• AUFGABENSTELLUNG:
Setze den unten stehenden Lesetext über die Humanisierung des Strafvollzugs nach seinem letzten Satz fort.

• LESETEXT:
- - - - -

Peter Strasser (2001) schreibt zum Wesen dieser Problematik:

"Das Argument, zu dem man Zuflucht nimmt, lautet: Die Humanisierung des Strafvollzugs diene in erster Linie nicht dem Rechtsbrecher selbst, sondern der Gesellschaft. Dadurch jedoch wird die Solidarität konditionalisiert, was bedeutet, sie wird in Wahrheit gar nicht in Anspruch genommen. Menschliche Solidarität heißt nämlich, sich auch dann noch menschlich gegenüber dem Delinquenten zu verhalten, wenn sich mit Bezug auf den Gesellschaftsschutz daraus keine Vorteile mehr ergeben."

Cesare Beccaria (1764) war vielleicht einer der ersten, die vehement für die Abschaffung der Todesstrafe plädierten und einerseits dafür Argumente der Humanität ins Feld führten - sicherheitshalber aber darauf hinwiesen, dass andere Formen der Bestrafung wie insbesondere die lebenslange »Strafknechtschaft« geeignet seien, die Qualen der Täters zu verlängern und die Öffentlichkeit viel mehr und nachhaltiger von Straftaten abzuschrecken. Um eine "Falle" handelt es sich, weil man das humanitäre Anliegen, das man verfolgt, durch diesen Rückbezug auf die soziale Nützlichkeit der Humanität gleichzeitig entwertet und vernichtet. Denn wenn sich Grausamkeit als sozial nützlicher erweisen sollte, hätte man kein Argument für den humanen Umgang mit Straftätern mehr. Dieser Argumentationsfalle entgingen weder der klassisch-aufklärerische Diskurs noch der sozialreformerische Diskurs der europäischen Strafrechtsreformbewegung unter Franz v. Liszt noch der psychoanalytische Diskurs von "Therapie statt Strafe". In Drogentherapien wurden Straftherapien sogar dadurch legitimiert, dass sie härtere Bedingungen beinhalteten als z.B. das Strafvollzugsgesetz für den Regelvollzug vorsah.

- - - - -

[Gespeicherte Daten]
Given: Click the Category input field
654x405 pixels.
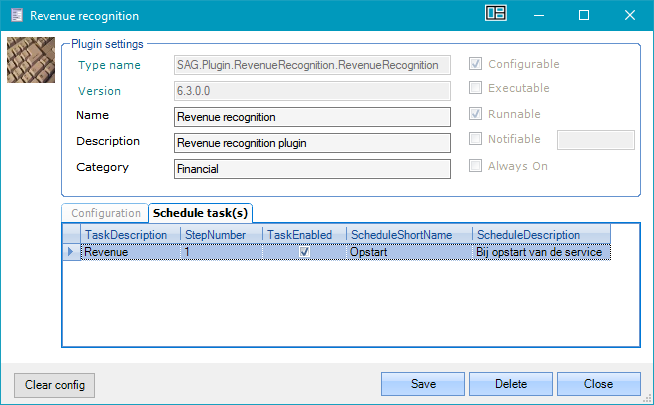Looking at the screenshot, I should (311, 169).
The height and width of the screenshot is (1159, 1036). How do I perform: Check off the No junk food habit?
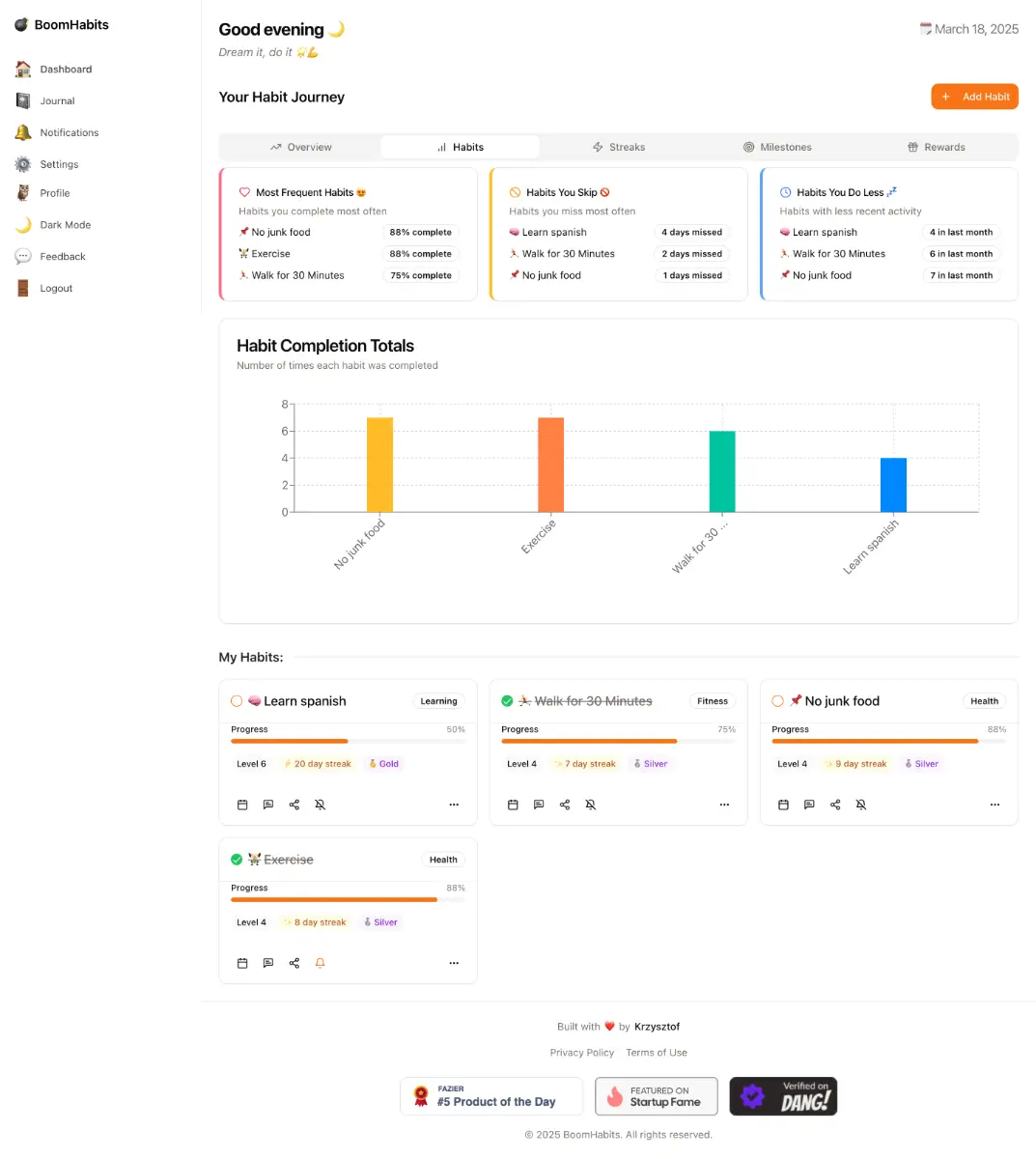[777, 701]
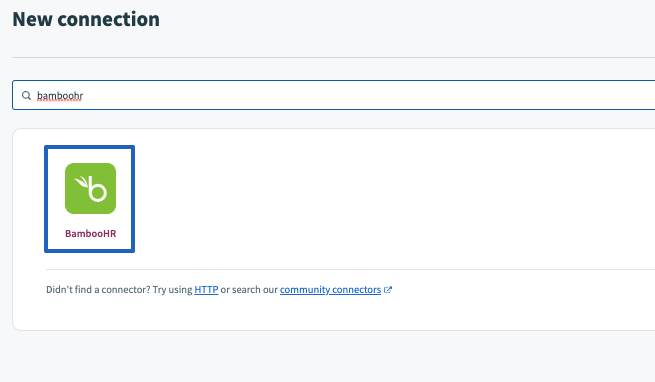Click the magnifying glass search icon
This screenshot has height=382, width=655.
[26, 96]
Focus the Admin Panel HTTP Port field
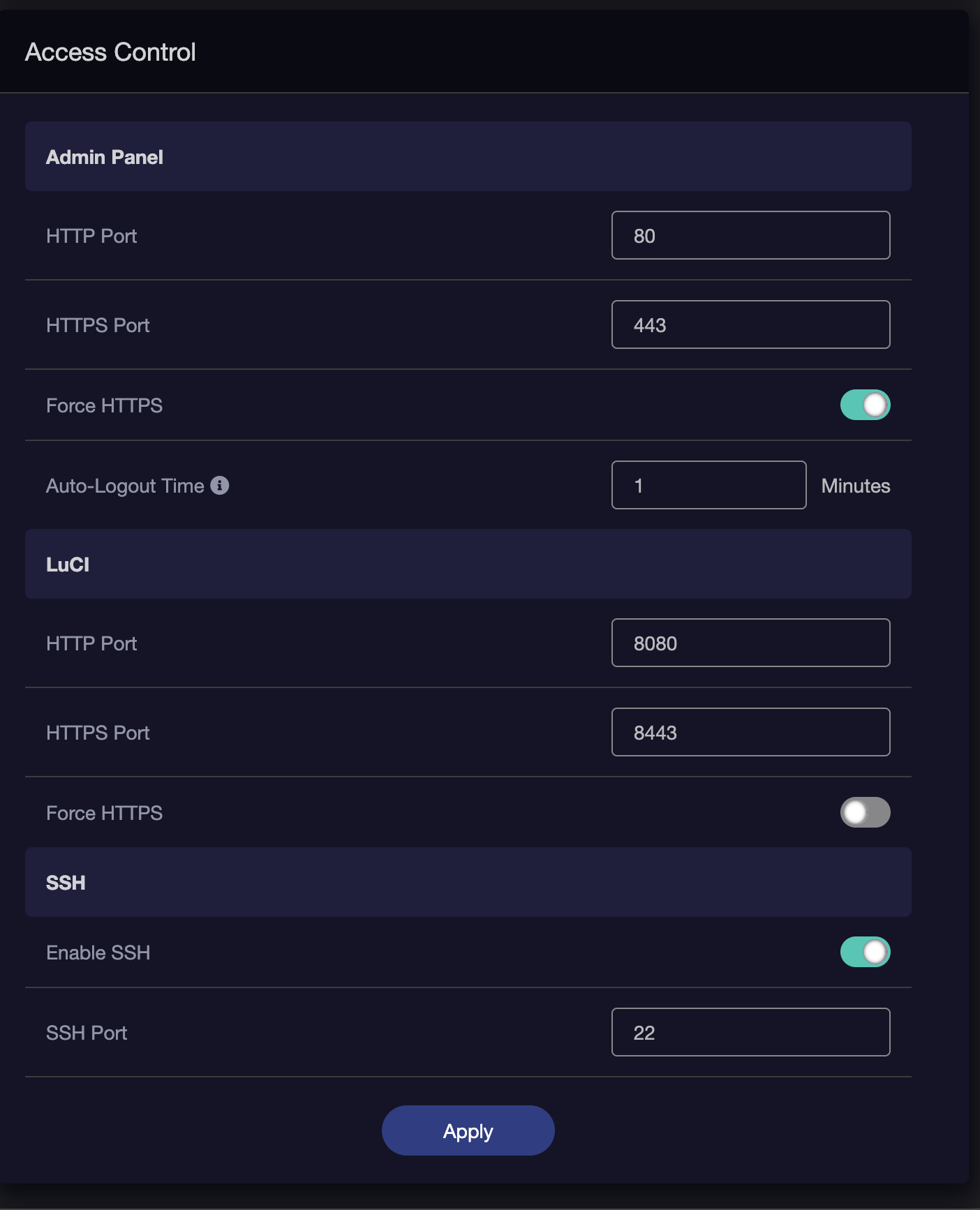This screenshot has width=980, height=1210. pos(750,235)
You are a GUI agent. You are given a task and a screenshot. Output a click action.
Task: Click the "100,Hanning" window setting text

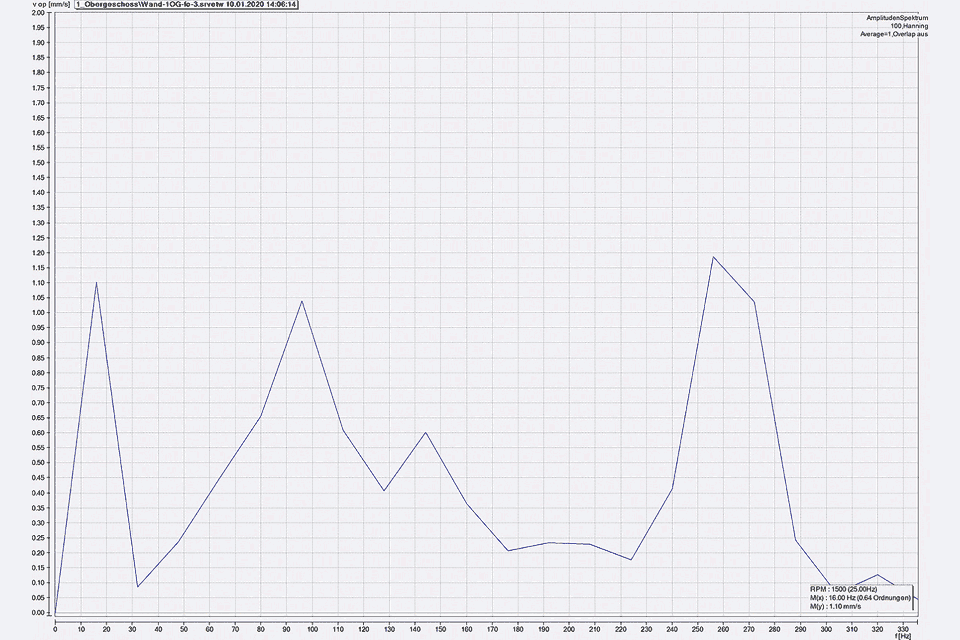[909, 26]
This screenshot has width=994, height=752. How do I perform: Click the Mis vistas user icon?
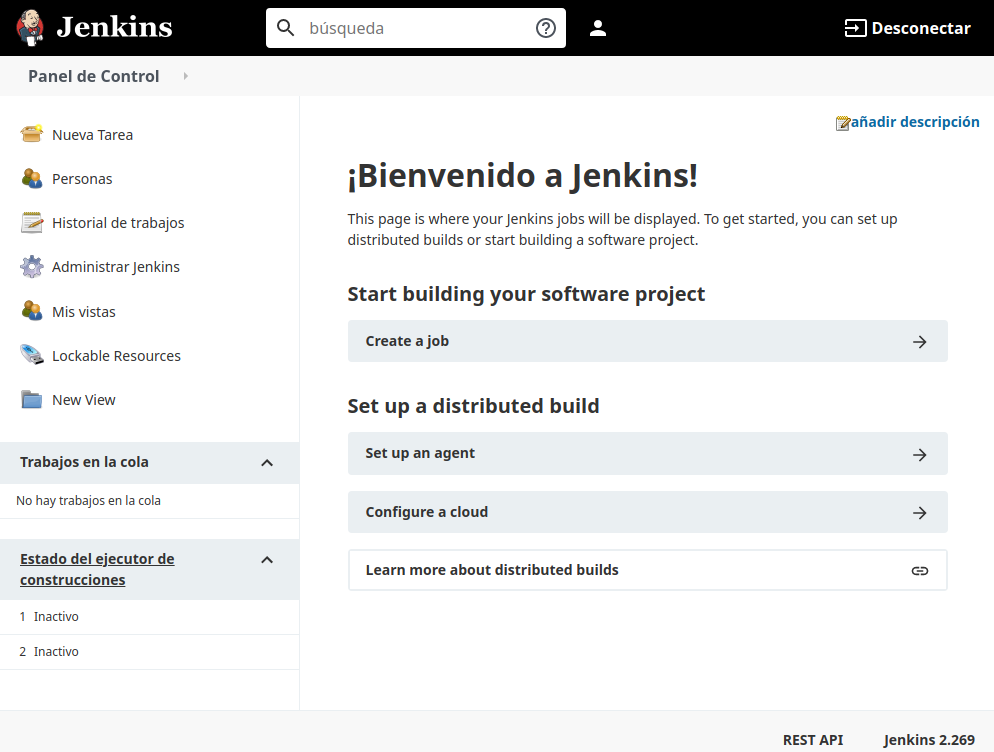tap(32, 311)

- - - - -

• ANTWORT:
Für Strasser wäre der einzige Ausweg aus diesem Dilemma ein selbstbewußt-wertrationales Argument des Wertes der Humanität an sich. Empirisch unterlegen ließe es sich mit dem Befund, dass der abweichende Mensch ein Mensch wie du und ich sei, dass gewissermaßen jede/r von uns unter bestimmten Bedingungen zu einem Dieb, Mörder, Frauenschänder und/oder politischen Verbrecher werden könnte, so wie jede/r eine Erkältung bekommen könnte.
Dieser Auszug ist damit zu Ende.